What if You're Solving the Wrong Problem?
- Eric Becker
- May 14
- 2 min read

Why I’m sharing this:
Over the years, I’ve sat in plenty of leadership meetings trying to make the right call on something that was critical to the company’s growth—with mounds of data in front of me, but unsure of what was really driving the problem we had to solve. I was convinced that more and better metrics would easily lead me to the right answer. Now I realize we were asking the wrong questions.
This isn’t about theory. It’s about what I’ve seen go wrong—and what finally started to make sense when I took a step back and looked in a different place. This wasn’t out of curiosity, but necessity.
We’ve been optimizing for symptoms—because the root cause has been invisible.

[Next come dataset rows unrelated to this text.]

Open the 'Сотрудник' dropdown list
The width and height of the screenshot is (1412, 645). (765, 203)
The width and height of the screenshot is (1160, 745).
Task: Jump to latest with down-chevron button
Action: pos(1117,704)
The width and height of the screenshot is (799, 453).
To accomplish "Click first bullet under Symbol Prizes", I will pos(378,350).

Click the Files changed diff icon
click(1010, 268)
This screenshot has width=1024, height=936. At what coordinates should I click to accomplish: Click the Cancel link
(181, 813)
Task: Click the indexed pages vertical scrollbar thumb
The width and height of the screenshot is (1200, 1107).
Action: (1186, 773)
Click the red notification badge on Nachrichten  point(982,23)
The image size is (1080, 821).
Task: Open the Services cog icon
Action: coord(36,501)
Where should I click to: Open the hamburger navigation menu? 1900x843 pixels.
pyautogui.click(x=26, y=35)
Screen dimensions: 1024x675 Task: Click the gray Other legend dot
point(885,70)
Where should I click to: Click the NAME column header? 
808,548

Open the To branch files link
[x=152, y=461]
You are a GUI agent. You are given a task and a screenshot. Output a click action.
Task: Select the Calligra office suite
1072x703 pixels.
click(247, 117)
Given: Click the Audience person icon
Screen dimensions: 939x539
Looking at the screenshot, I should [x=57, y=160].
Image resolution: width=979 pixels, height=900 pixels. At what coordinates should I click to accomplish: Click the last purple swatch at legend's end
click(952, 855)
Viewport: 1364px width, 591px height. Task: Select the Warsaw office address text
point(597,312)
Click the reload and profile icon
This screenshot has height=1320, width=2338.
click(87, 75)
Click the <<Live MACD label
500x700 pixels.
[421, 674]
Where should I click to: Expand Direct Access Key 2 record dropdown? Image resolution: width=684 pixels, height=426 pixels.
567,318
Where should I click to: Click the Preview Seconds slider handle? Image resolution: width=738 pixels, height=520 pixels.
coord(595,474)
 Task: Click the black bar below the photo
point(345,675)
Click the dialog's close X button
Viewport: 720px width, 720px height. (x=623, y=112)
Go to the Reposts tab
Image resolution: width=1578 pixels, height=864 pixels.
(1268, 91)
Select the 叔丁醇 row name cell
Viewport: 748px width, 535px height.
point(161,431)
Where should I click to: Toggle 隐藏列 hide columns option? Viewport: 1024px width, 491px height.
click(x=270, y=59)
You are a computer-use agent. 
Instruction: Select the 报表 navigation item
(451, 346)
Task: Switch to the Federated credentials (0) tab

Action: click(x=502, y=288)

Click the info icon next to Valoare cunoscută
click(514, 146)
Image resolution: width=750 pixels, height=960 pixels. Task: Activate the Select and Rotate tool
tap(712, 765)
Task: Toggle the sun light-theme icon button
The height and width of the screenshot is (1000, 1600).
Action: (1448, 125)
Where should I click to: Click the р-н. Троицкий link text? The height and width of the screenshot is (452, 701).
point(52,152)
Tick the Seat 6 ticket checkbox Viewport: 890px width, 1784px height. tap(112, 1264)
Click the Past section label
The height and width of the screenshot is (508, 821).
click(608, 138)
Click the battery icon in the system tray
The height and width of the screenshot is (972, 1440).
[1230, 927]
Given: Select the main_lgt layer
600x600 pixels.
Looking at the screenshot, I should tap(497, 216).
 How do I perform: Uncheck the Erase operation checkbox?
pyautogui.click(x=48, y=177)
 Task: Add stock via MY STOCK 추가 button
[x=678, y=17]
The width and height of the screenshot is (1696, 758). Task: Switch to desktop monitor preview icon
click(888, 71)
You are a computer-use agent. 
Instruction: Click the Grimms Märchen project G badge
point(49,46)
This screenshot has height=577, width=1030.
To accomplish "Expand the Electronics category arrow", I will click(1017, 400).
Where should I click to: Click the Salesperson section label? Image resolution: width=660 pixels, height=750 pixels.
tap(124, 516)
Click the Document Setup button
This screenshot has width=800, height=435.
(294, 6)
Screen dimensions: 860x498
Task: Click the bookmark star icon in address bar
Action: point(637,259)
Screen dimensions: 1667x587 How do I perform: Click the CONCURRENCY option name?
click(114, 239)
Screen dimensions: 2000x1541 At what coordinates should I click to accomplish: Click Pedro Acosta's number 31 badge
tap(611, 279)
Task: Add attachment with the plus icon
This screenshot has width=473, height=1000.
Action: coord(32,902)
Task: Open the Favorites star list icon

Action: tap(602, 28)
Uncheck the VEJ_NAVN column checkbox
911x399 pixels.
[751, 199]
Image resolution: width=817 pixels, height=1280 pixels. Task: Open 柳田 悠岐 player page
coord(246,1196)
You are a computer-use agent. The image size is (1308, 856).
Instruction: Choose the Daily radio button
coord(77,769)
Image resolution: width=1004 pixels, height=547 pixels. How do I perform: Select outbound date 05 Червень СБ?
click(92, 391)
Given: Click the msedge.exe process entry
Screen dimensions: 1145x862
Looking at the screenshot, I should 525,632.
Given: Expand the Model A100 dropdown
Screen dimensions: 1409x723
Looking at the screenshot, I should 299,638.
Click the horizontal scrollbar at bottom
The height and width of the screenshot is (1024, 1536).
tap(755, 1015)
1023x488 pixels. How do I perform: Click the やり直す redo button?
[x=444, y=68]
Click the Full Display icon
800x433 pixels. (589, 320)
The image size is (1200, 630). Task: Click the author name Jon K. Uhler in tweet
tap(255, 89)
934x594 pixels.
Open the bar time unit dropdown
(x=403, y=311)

For years, I made leadership decisions based on what most executives have access to: KPIs, engagement scores, surveys, performance reviews, turnover data. It felt data-driven. In control. But I couldn’t get past the feeling that we were constantly reacting to the outcome, not the root cause.
Why did one team adapt to change while another resisted?
Why did performance slide after a leadership change—even when the strategy looked sound on paper?
Frustrated, I came to a hard truth:
Everything in an organization—performance, culture, engagement, retention—traces back to behavior. Not intent. Not personality. Behavior.
But most organizations still aren’t measuring behavior in a meaningful, objective way.
They’re managing the business without seeing what’s actually driving it.
Here’s what changed for me: once I saw behavior as the root system, the noise started to make sense.
Patterns that looked random—sudden attrition, slow adoption, team friction—were actually explainable and predictable. But only if you knew what to look for. I went from making decisions on “nice-to-have” data to “need-to-have” actionable, objective data. Things were never the same through this lens.